Re: [PERFORM] Data type to use for primary key

2004-11-24 Thread Greg Stark

Tom Lane [EMAIL PROTECTED] writes:

 Greg Stark [EMAIL PROTECTED] writes:
  This could hurt if they ever reuse an old previously retired postal code,
  which isn't an entirely impossible case. As far as I know it hasn't happened
  yet though.
 
 One would suppose that the guys who are in charge of this point at
 Canada Post consider the postal code to be their primary key, and
 are no more eager to reuse one than you are to see it reused.

Well, they may eventually be forced to. For the same sort of hierarchic issue
that causes the shortage of IPv4 address space even though there's far less
than 4 billion hosts online.

But as far as I can see today the only postal codes that are being retired are
rural areas that are being developed and have blocks of codes assigned instead
of having a single broad code.

 Basically this comes down to I'm going to use some externally supplied
 primary key as my primary key.  Do I trust the upstream DBA to know what
 a primary key is?

Well there's another issue here I think. Often people see something that looks
unique and is clearly intended to be a primary key and think aha, nice
primary key but they miss a subtle distinction between what the external
primary key represents and what their data model is tracking.

The typical example is social security numbers. SSNs are a perfectly
reasonable primary key -- as long as you're tracking Social Security accounts,
not people. Most people in the US have exactly one SS account, so people often
think it looks like a primary key for people. In fact not everyone has a
Social Security account (aliens who have never worked in the US, or for that
matter people who have never been in the US) and others have had multiple
Social Security accounts (victims of identity theft).

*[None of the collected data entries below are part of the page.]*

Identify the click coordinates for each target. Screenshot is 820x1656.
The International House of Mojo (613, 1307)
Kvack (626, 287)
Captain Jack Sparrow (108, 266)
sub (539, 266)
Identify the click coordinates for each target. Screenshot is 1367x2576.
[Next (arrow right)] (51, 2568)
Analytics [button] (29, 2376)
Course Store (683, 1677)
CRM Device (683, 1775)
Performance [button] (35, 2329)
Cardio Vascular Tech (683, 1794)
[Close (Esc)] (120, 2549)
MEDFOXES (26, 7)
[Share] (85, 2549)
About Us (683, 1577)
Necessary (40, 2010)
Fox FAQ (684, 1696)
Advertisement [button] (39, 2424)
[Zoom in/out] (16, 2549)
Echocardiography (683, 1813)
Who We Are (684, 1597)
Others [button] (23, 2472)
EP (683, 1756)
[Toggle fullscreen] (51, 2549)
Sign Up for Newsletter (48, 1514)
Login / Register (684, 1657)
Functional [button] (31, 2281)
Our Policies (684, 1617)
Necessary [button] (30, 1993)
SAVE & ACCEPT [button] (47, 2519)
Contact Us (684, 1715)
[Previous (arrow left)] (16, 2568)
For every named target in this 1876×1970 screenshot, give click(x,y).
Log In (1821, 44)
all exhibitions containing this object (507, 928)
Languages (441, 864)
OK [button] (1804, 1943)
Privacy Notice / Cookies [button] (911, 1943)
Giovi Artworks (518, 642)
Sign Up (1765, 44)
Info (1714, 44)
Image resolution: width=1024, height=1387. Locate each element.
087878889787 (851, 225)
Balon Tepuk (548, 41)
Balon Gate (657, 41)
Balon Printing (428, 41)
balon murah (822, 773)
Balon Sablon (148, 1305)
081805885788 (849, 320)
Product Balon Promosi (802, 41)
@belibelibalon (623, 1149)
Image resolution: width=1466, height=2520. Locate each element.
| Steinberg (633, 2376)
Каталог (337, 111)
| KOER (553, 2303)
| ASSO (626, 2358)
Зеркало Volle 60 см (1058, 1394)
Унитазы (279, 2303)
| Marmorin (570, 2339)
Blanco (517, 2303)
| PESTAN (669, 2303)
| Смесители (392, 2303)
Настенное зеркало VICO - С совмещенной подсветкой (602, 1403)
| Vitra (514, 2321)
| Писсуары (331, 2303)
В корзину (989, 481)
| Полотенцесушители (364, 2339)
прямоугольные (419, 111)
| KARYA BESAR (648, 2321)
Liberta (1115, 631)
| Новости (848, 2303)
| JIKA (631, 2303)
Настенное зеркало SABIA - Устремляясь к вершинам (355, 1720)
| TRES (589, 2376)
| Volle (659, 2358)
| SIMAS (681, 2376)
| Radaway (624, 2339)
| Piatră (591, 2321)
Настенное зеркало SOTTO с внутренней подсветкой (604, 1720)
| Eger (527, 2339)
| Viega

Another example that comes to mind is the local telephone company. When I
changed my phone number they created a new account without telling me, because
their billing system's primary key for accounts is... the phone number. So all
my automated bill payments started disappearing into the black hole of the old
account and my new account went negative. I wonder what they do for customers
who buy services from them but don't have a telephone line.

-- 
greg


---(end of broadcast)---
TIP 4: Don't 'kill -9' the postmaster


Re: [PERFORM] Data type to use for primary key

2004-11-24 Thread Alexandre Leclerc
On 24 Nov 2004 01:52:52 -0500, Greg Stark [EMAIL PROTECTED] wrote:
 Alexandre Leclerc [EMAIL PROTECTED] writes:
 
  Thanks for those tips. I'll print and keep them. So in my case, the
  product_code being varchar(24) is:
  4 bytes + string size (so possibly up to 24) = possible 28 bytes. I
  did the good thing using a serial. For my shorter keys (4 bytes + up
  to 6 char) I will use the natural key.
 
 Realize that space usage is really only part of the issue.

Thank you for this additionnal information. This will help out in the
futur. In my situation this is a good thing to have integer key where
I decided to have them. Event if I was obliged to add UNIQUE
constraints to some other columns. I think they call this candidate
key and it's still 3NF (whatever; but only if my db is correctly
organised)... I try to be logical and efficient for good performance.
But in the end, the time (the db will get bigger) and good EXPLAIN
ANALYSE commands will help fine tuning later! This will give me more
experience at that point.

 Actually I see one interesting exception to my policy in my current database
 schema. And I don't think I would do this one differently given the choice
 either. The primary key of the postal code table is the postal code. (postal
 codes are up here in the great white north like zip codes down there.)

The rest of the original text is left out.